_Page excerpt_:
◇ ◇ ◇ ◇ ◇

Welcome to Our Community

Wanting to join the rest of our members? Feel free to sign up today.

Molly with droopy tail. Tb??

Discussion in 'Tropical Fish Emergencies' started by Avictory2896, Mar 13, 2018.

  1. Avictory2896

    Avictory2896 New Member

    Joined:
    Mar 13, 2018
    Messages:
    17
    Likes Received:
    0
    My Molly has been sick for awhile the water has been fine till today. Did a 50% water change to make it better used prime also more than normal. It started with a droopy tail now it has white fungus looking stuff around it's eyes and not acting normal at all not eating as much and tail is very thin. It is scratching really bad though so maybe not tb.. I'm just nervous I have a 2yo daughter..

     
  2. Byron

    Byron Member

    Joined:
    Feb 25, 2009
    Messages:
    7,087
    Likes Received:
    967
    Location:
    CA
    It is likely something other than fish TB. Mollies are very sensitive and delicate fish, requiring specific water parameters and conditions. From what you say, I am more inclined to suspect the water may not be hard enough, or it might have been ammonia/nitrite.

    Can you give us the hardness (GH = general or total hardness) and the pH of your tap water?

    And, do you have a test for ammonia and nitrite and nitrate, and if yes, what are the numbers?

    Is this a new tank set-up, or established and cycled?

◇ ◇ ◇ ◇ ◇

_Extracted data_:
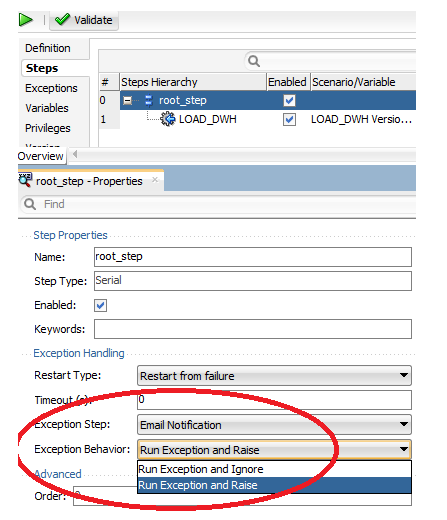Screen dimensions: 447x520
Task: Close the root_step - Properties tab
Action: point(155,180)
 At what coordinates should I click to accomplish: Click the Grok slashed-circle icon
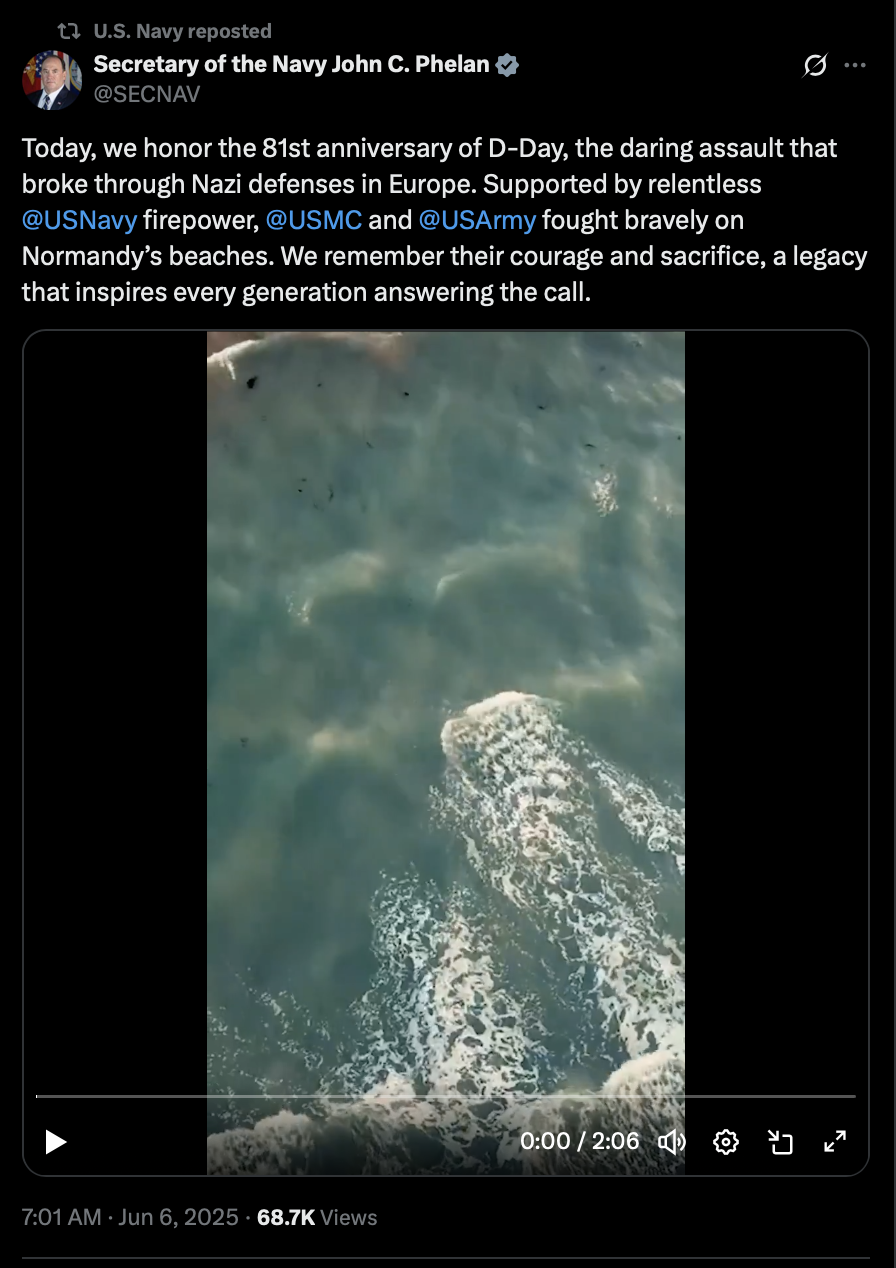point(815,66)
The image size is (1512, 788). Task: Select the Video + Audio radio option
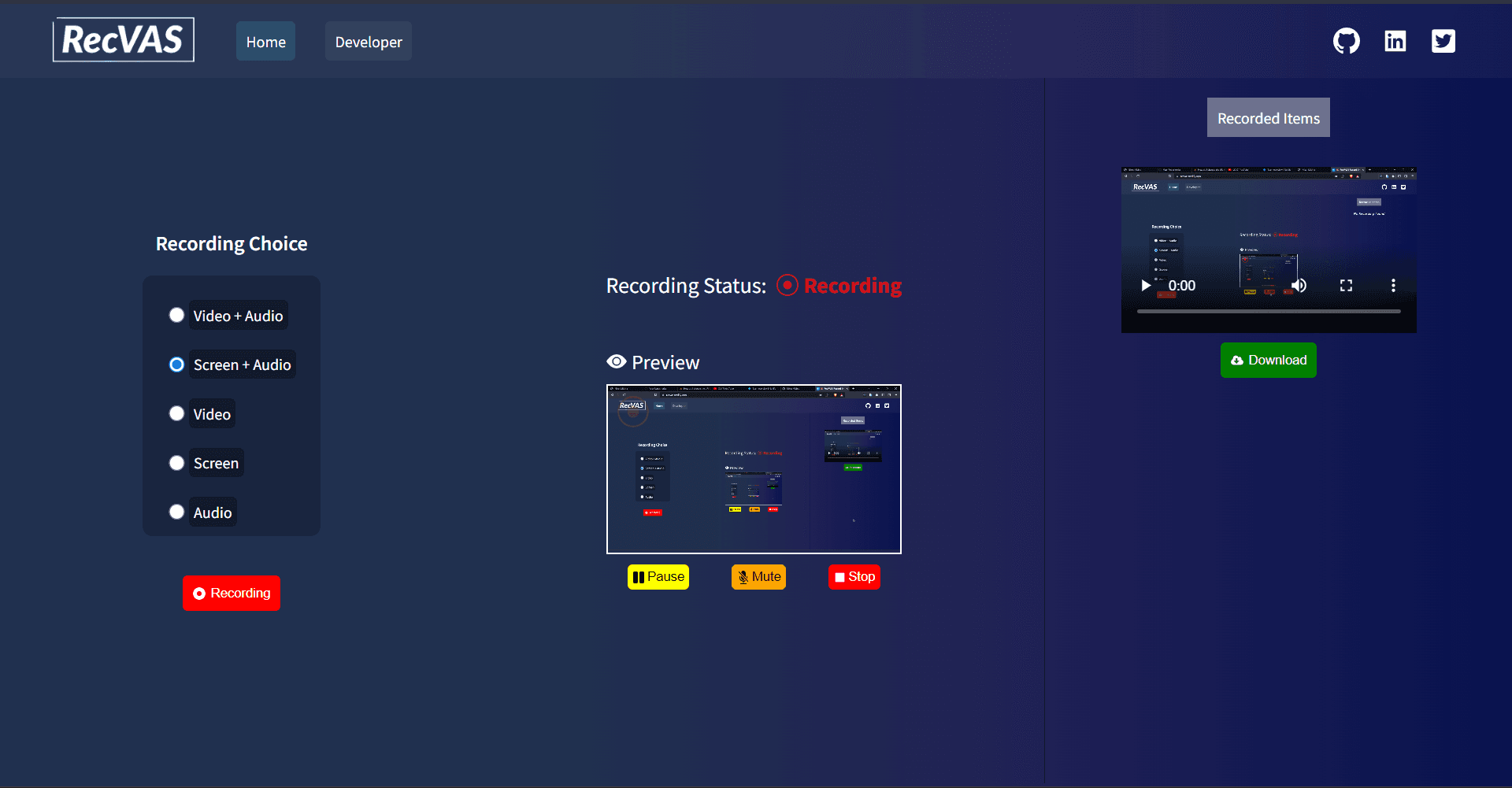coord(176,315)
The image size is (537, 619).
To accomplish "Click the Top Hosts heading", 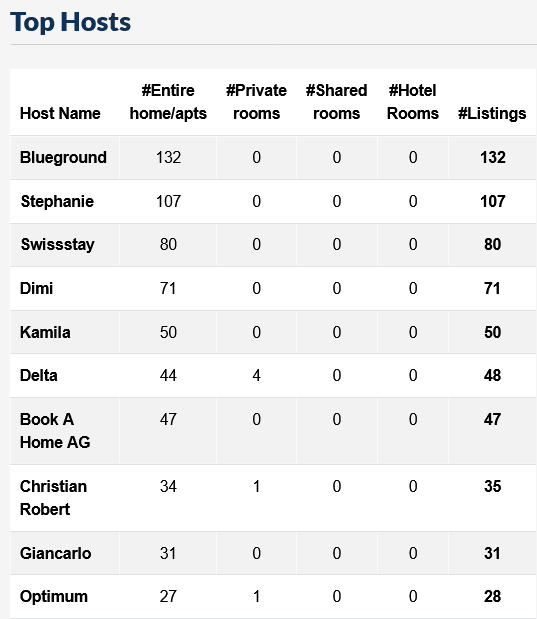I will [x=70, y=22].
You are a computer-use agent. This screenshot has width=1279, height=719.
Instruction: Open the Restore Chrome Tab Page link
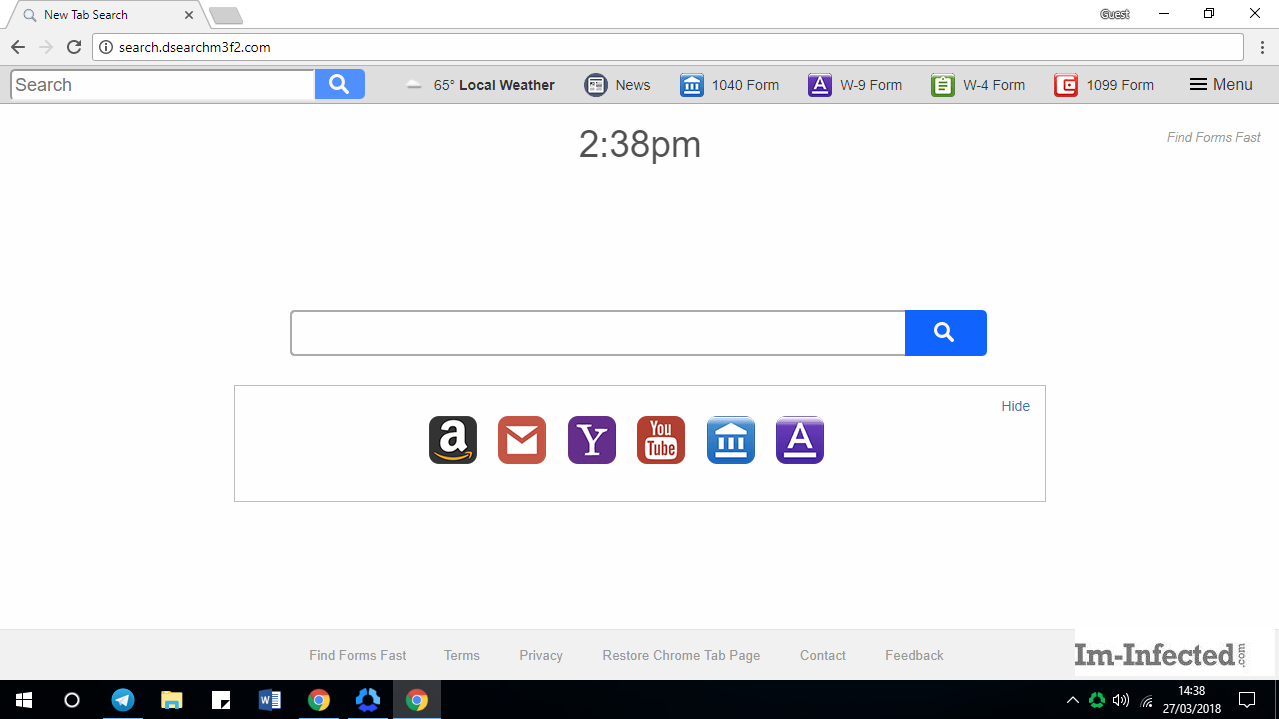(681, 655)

◇ ◇ ◇ ◇ ◇

_What you are asked to do_:
Restate the stretch of the molly forum thread from "Wanting to join" through "Mar 13, 2018.", swapping "droopy tail" for "limp tail".

_Answer below_:
Wanting to join the rest of our members? Feel free to sign up today.

Molly with limp tail. Tb??

Discussion in 'Tropical Fish Emergencies' started by Avictory2896, Mar 13, 2018.